- Leader: Mario Capanna
- Deputy Leader: Francesco Rutelli
- Spokesperson: Edo Ronchi Adelaide Aglietta Adele Faccio
- Founded: 1 January 1989
- Dissolved: 9 December 1990
- Merged into: Federation of the Greens
- Headquarters: Via Salandra 6, Rome
- Ideology: Green politics Eco-socialism
- Political position: Centre-left to left-wing
- European affiliation: European Federation of Green Parties (1989–1990)
- European Parliament group: Green Group (1989–1990)
- Colors: Green

= Rainbow Greens (Italy) =

Rainbow Greens (Verdi Arcobaleno) was a green political party in Italy.

It was founded in May 1989 by splinters of Proletarian Democracy (Mario Capanna, Virginio Bettini, Gianni Tamino, Edo Ronchi and Paolo Gentiloni) and some leading Radicals (Adelaide Aglietta, Adele Faccio, Francesco Rutelli, Franco Corleone and Marco Boato).

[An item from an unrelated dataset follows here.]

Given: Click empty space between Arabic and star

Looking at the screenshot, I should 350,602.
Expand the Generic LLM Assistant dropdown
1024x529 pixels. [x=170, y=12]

It took part in the 1989 European elections, under the denomination 'Rainbow Greens for Europe' (Verdi Arcobaleno per l'Europa), receiving 2.4% of the vote and electing 2 MEPs, who sat in the Green Group.

In December 1990 it merged with the Federation of Green Lists (Gianni Mattioli, Lino De Benetti, Gianfranco Amendola, Alexander Langer, Enrico Falqui, Sauro Turroni and Alfonso Pecoraro Scanio) to form the Federation of the Greens.